> **Page text**:
******

Title: Multithreading (2)

Author:

Date: 03 February 1999 13:15:29 +00:00 or Wed, 03 February 1999 13:15:29 +00:00

Summary:

Body:

To summarise the previous article: Don't do it if you don't have to!

More specifically, we looked at the risk of conflicting use of data objects and resources. We touched on external and internal locking. It should also have been apparent that established 'good things' such as encapsulation, weak coupling and avoiding static data all help to reduce these locking issues.

Next on my agenda of doom is yet another way that threads can fail.

Deadlock

This tragic condition can suddenly strike when you least expect it. Imagine two threads, each needing to share access to two objects. These objects need to be locked for overlapping periods with respect to each thread. Suppose the first thread locks the first object, does some work and then locks the second object. Also suppose that the second thread locks the second object and then locks the first object. I'm sure that you will have spotted that if the second thread locked the second object after the first thread locked the first, both threads will now be waiting for their next lock forever. That is, each thread is waiting for the other thread to release one of the two objects but neither will.

In some cases, this problem can be avoided by waiting for both locks in one blocking call. In Win32, the function is WaitForMultipleObjects, passing a 'wait for all objects' parameter. Not all systems have this facility though. There may also be other reasons why it is difficult to acquire all locks together. As with many multithreading problems, this one is best avoided by cunning design.

What makes deadlock so insidious is that often it isn't easy to spot. This is particularly true when some of the locking is hidden inside methods of objects where the lock applies to more than just the current instance. That may not be very clear, so let me try to expand on that thought.

Remember the choice between internal and external locking? As an example, internal locking can work very well for operations on a queue; the queue will only need to be locked when putting a message in, removing it or perhaps clearing messages. Each of these operations will need locking only on the queue instance and only require protection against each other. Each queue instance will have its own mutex instance.

You may make a case for external locking purely for the reason of performance, where you may want to add or remove several messages in a burst of activity. Nevertheless, internal locking would be the best and easiest for most cases.

Suppose instead that an operation required a lock on an external object that is shared by many instances of the class. The worst case is a static instance that is shared by all such instances. Now, we already know that static objects are dangerous when accessed by more than one thread, so naturally they must be protected.

Now consider the case where, during an operation on an instance of this class, the shared object is locked and during that lock a second thread performs an operation that happens to call an operation on another instance of the class in question. There will be no problem, except if the second thread happens to have obtained a lock on another static object and the first thread needs to obtain the lock on the same object. If you allow static objects to be accessed inside library or other widely used classes, the chances of this kind of deadlock arising are high if you aren't very careful.

******

> **Written request 1**:
Reproduce the multithreading article from "Remember the choice" to "own mutex instance.".
> **Written request 2**:
Using the multithreading article, decide whether each statement agrees with it. Answer yes or no for each, and quote the words that decide it.
(a) Win32 provides a function that can wait for several locks in one blocking call.
(b) Every system offers a way to acquire all locks together.
(c) All queue instances share a single mutex.

> **Data listing**:

******

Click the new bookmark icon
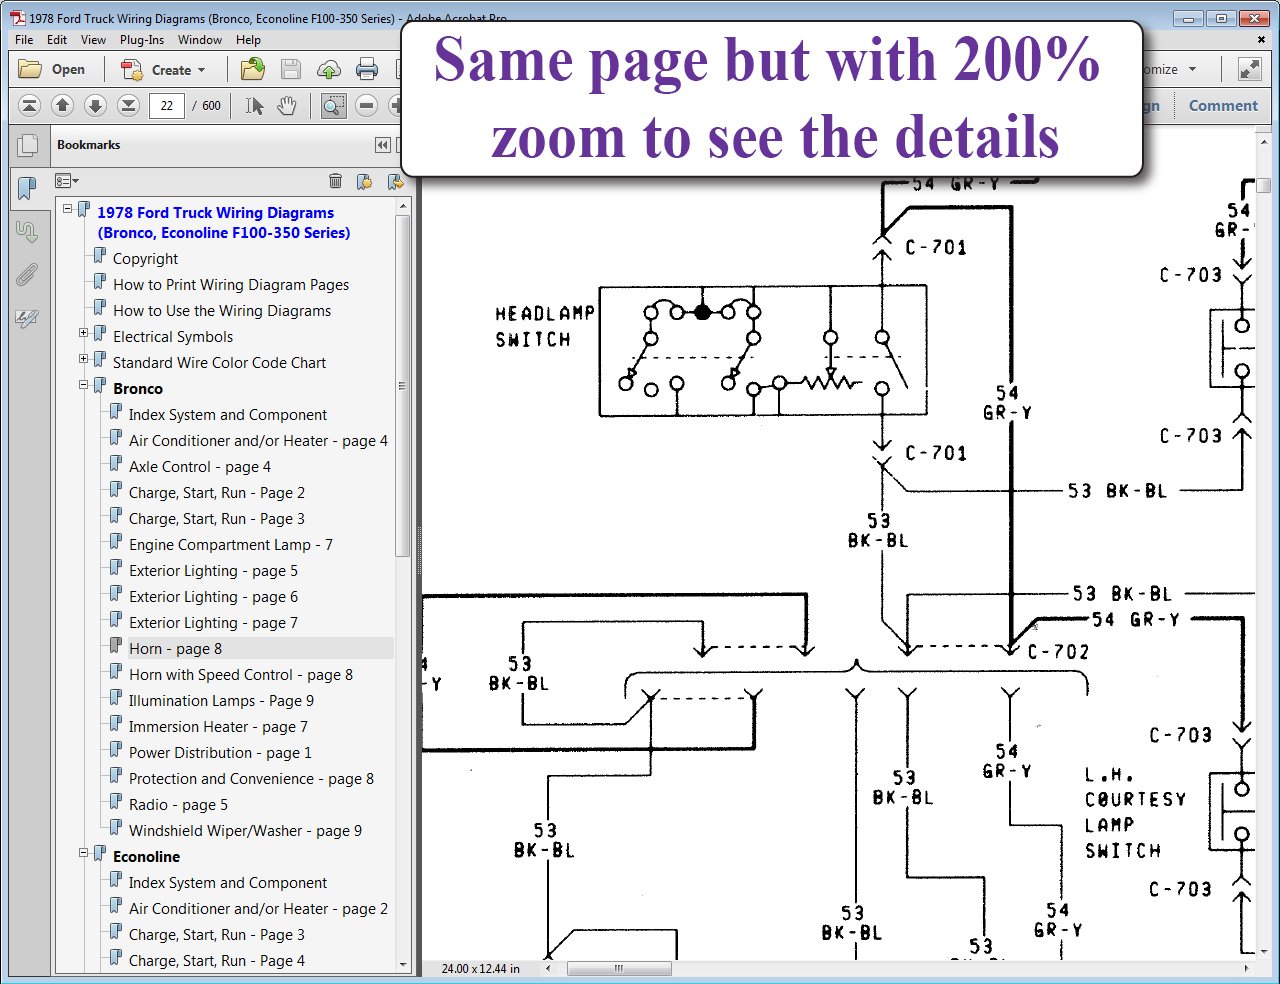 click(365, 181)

******

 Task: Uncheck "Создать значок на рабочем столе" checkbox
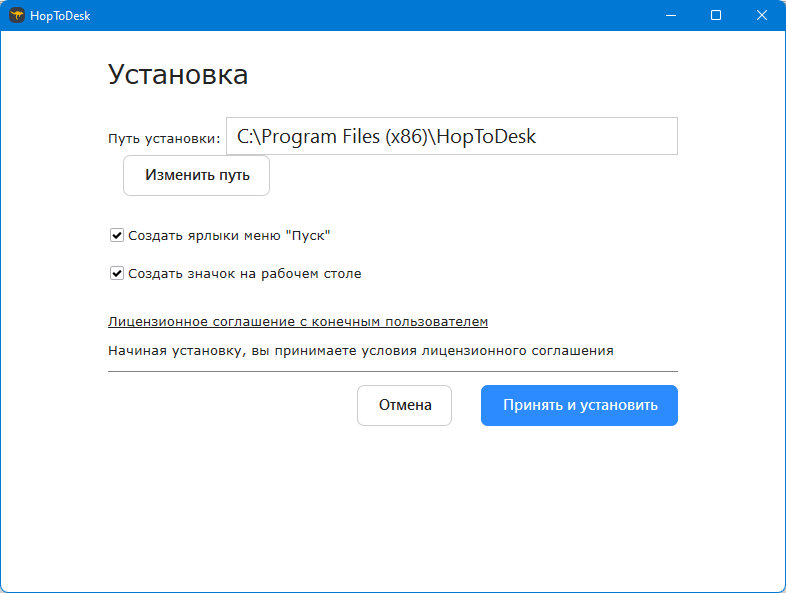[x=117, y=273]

******

> **Complete response 1**:
Remember the choice between internal and external locking? As an example, internal locking can work very well for operations on a queue; the queue will only need to be locked when putting a message in, removing it or perhaps clearing messages. Each of these operations will need locking only on the queue instance and only require protection against each other. Each queue instance will have its own mutex instance.

> **Complete response 2**:
(a) Yes: "In Win32, the function is WaitForMultipleObjects, passing a 'wait for all objects' parameter."
(b) No: "Not all systems have this facility though."
(c) No: "Each queue instance will have its own mutex instance."